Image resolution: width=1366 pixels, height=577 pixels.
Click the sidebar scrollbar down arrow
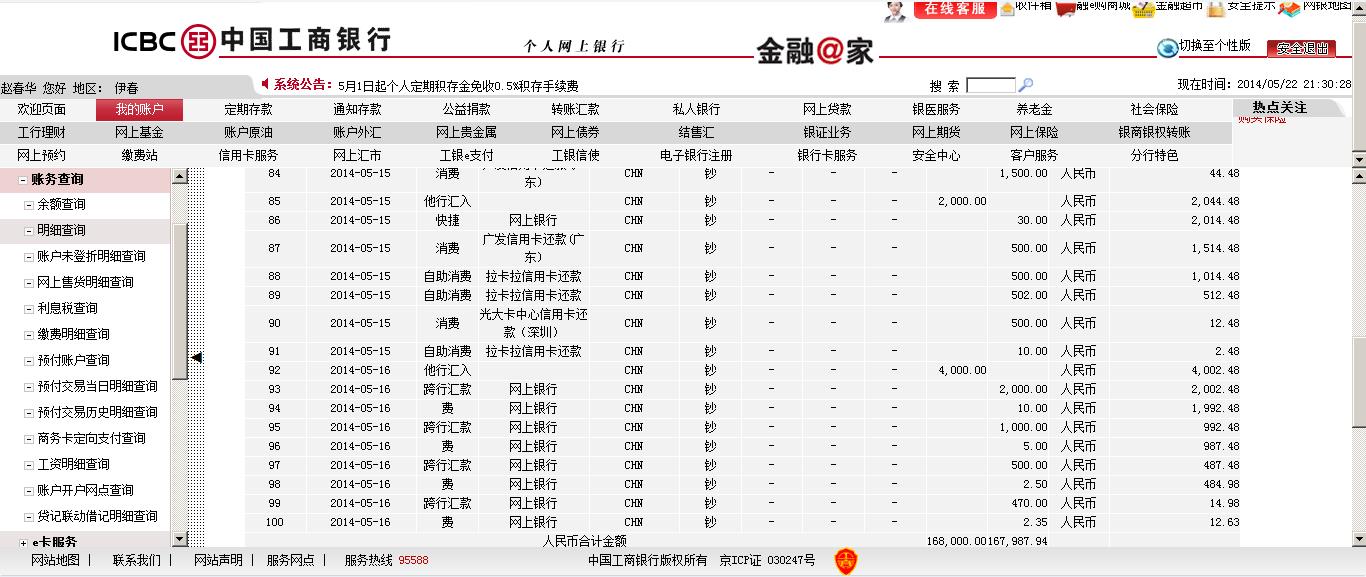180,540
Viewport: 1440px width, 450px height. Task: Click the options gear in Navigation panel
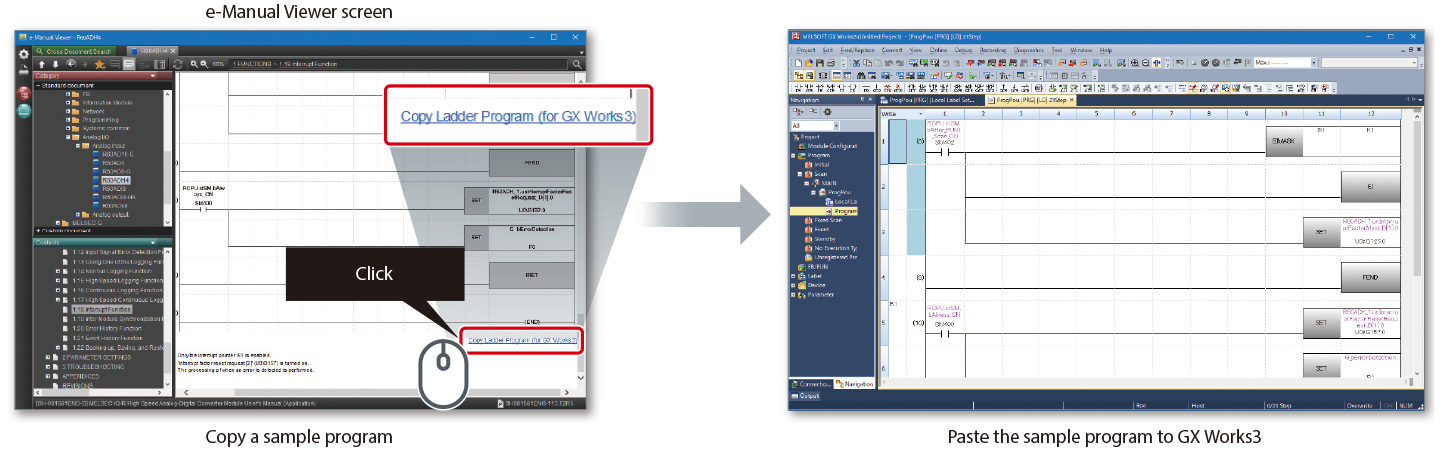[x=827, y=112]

**ASSIGNMENT**
Give all the entries again exactly, dropping each picture.

**YOUR RESPONSE**
Image resolution: width=1366 pixels, height=577 pixels.
Click the sidebar scrollbar down arrow
180,540
Viewport: 1440px width, 450px height. Task: Click the options gear in Navigation panel
[x=827, y=112]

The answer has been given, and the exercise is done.